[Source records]
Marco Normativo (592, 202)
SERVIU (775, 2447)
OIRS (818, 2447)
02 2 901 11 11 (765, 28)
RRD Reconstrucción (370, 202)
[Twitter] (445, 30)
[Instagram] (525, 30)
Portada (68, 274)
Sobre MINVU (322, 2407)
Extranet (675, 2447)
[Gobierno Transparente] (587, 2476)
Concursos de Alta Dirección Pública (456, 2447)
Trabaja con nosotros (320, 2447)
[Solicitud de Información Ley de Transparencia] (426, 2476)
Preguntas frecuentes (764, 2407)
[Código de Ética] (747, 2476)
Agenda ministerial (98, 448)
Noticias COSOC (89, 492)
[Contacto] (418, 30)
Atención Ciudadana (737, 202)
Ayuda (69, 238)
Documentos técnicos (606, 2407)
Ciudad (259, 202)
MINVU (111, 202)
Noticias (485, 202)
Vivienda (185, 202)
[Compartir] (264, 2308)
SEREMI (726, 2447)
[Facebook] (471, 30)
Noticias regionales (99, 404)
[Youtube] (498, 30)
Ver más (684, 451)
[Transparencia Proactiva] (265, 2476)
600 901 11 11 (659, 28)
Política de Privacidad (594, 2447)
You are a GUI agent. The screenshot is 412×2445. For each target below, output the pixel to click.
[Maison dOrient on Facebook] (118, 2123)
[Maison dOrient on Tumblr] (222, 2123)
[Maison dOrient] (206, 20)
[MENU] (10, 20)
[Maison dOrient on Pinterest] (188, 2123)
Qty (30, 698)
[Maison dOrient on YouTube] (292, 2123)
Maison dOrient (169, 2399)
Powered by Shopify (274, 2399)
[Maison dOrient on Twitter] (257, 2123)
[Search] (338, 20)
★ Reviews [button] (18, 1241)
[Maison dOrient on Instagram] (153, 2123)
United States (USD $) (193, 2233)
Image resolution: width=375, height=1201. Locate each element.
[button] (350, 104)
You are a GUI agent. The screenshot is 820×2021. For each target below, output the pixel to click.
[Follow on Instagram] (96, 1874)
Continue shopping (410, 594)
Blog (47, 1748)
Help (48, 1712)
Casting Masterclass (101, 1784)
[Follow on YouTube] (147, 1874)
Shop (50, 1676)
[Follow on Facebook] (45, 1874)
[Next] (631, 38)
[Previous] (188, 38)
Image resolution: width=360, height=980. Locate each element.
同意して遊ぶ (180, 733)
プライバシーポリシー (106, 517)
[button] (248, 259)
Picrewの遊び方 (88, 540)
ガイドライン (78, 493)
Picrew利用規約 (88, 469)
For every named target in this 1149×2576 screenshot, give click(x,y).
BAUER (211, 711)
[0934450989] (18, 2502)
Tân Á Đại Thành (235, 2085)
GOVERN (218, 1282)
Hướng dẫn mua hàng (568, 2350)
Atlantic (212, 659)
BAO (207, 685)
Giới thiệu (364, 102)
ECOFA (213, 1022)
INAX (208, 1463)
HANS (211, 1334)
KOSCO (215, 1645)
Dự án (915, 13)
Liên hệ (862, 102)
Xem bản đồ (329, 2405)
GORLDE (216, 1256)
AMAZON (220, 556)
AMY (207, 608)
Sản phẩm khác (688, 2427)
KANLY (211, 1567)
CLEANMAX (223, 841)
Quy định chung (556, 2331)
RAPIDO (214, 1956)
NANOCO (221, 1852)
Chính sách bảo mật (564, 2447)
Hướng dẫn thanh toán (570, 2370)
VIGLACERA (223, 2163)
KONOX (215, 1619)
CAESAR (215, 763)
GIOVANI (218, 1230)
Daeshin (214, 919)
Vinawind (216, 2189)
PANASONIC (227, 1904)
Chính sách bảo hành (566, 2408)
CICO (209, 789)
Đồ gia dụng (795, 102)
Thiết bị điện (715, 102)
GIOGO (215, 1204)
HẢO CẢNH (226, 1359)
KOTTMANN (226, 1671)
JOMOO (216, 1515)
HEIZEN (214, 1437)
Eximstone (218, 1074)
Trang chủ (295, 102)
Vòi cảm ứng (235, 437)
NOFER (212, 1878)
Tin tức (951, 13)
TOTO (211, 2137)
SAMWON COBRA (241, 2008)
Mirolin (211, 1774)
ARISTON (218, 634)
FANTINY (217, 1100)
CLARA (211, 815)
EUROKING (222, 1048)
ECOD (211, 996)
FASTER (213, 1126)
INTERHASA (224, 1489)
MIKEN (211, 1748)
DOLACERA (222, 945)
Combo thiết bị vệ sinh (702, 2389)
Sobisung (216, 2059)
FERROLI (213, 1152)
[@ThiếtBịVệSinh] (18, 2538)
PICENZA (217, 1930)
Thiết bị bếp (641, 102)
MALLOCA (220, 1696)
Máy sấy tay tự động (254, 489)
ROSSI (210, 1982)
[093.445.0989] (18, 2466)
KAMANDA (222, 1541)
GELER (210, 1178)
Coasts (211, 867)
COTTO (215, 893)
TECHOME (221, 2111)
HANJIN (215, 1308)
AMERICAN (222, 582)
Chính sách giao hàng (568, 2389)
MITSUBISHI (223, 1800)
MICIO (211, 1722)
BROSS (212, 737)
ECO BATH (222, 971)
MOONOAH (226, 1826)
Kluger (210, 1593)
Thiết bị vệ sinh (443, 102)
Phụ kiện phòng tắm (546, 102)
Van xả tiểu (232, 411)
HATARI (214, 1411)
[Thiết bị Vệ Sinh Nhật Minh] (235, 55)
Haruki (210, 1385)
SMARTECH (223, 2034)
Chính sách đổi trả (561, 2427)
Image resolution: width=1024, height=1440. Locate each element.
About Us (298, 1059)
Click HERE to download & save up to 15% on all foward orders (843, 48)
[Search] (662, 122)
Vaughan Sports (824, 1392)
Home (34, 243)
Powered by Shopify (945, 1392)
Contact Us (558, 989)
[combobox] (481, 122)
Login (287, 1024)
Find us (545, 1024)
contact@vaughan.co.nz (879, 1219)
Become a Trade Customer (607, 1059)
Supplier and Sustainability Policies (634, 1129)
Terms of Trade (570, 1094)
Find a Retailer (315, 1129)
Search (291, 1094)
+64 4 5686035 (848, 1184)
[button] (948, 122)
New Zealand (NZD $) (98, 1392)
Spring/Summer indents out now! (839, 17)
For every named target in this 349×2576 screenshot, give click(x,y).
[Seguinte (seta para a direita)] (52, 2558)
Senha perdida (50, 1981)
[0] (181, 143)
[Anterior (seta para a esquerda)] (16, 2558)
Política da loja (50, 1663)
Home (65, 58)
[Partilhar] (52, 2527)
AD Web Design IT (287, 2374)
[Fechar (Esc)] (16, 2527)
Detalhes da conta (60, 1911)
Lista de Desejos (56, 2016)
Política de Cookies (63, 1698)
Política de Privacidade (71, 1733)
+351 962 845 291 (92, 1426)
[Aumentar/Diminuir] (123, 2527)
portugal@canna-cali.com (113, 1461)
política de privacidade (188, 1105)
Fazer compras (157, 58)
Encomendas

[DIRECTIONS]: Across the entries above, work out how many lines include the string "Chính", and report only that figure.

[RESULT FOR THIS EXERCISE]: 4